EXERCISE REQUIREMENTS:
Reproduce all of the data word for word.

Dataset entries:
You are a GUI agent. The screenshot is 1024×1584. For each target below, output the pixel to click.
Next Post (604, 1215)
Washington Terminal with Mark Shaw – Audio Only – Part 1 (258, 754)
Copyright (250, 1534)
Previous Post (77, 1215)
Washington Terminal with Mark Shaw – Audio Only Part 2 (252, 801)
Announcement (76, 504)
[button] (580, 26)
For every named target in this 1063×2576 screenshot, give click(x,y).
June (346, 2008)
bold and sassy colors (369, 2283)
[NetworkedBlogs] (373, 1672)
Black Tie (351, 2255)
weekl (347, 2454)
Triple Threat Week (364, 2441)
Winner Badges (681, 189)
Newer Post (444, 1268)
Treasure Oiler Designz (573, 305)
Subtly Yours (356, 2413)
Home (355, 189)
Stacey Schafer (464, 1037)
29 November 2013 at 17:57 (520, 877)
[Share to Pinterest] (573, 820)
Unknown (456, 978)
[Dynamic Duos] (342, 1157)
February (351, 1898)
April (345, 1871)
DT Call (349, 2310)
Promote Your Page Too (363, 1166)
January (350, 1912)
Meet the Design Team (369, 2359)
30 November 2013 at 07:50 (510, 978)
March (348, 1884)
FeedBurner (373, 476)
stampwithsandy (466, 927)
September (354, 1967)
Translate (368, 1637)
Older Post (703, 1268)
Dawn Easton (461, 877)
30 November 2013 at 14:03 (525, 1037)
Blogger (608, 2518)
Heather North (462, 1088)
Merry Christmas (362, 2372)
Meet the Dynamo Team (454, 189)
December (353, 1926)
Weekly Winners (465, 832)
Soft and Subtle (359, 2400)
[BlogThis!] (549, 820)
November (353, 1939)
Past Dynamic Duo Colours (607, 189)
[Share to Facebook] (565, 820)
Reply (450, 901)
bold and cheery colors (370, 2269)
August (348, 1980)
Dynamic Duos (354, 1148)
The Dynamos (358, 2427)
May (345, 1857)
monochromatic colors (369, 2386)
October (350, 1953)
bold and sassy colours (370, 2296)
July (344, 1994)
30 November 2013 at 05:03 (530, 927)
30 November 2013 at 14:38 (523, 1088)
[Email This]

SOLUTION TO THE EXERCISE:
You are a GUI agent. The screenshot is 1024×1584. For each target below, output the pixel to click.
Next Post (604, 1215)
Washington Terminal with Mark Shaw – Audio Only – Part 1 (258, 754)
Copyright (250, 1534)
Previous Post (77, 1215)
Washington Terminal with Mark Shaw – Audio Only Part 2 (252, 801)
Announcement (76, 504)
[button] (580, 26)
For every named target in this 1063×2576 screenshot, give click(x,y).
June (346, 2008)
bold and sassy colors (369, 2283)
[NetworkedBlogs] (373, 1672)
Black Tie (351, 2255)
weekl (347, 2454)
Triple Threat Week (364, 2441)
Winner Badges (681, 189)
Newer Post (444, 1268)
Treasure Oiler Designz (573, 305)
Subtly Yours (356, 2413)
Home (355, 189)
Stacey Schafer (464, 1037)
29 November 2013 at 17:57 (520, 877)
[Share to Pinterest] (573, 820)
Unknown (456, 978)
[Dynamic Duos] (342, 1157)
February (351, 1898)
April (345, 1871)
DT Call (349, 2310)
Promote Your Page Too (363, 1166)
January (350, 1912)
Meet the Design Team (369, 2359)
30 November 2013 at 07:50 (510, 978)
March (348, 1884)
FeedBurner (373, 476)
stampwithsandy (466, 927)
September (354, 1967)
Translate (368, 1637)
Older Post (703, 1268)
Dawn Easton (461, 877)
30 November 2013 at 14:03 (525, 1037)
Blogger (608, 2518)
Heather North (462, 1088)
Merry Christmas (362, 2372)
Meet the Dynamo Team (454, 189)
December (353, 1926)
Weekly Winners (465, 832)
Soft and Subtle (359, 2400)
[BlogThis!] (549, 820)
November (353, 1939)
Past Dynamic Duo Colours (607, 189)
[Share to Facebook] (565, 820)
Reply (450, 901)
bold and cheery colors (370, 2269)
August (348, 1980)
Dynamic Duos (354, 1148)
The Dynamos (358, 2427)
May (345, 1857)
monochromatic colors (369, 2386)
October (350, 1953)
bold and sassy colours (370, 2296)
July (344, 1994)
30 November 2013 at 05:03 (530, 927)
30 November 2013 at 14:38 (523, 1088)
[Email This]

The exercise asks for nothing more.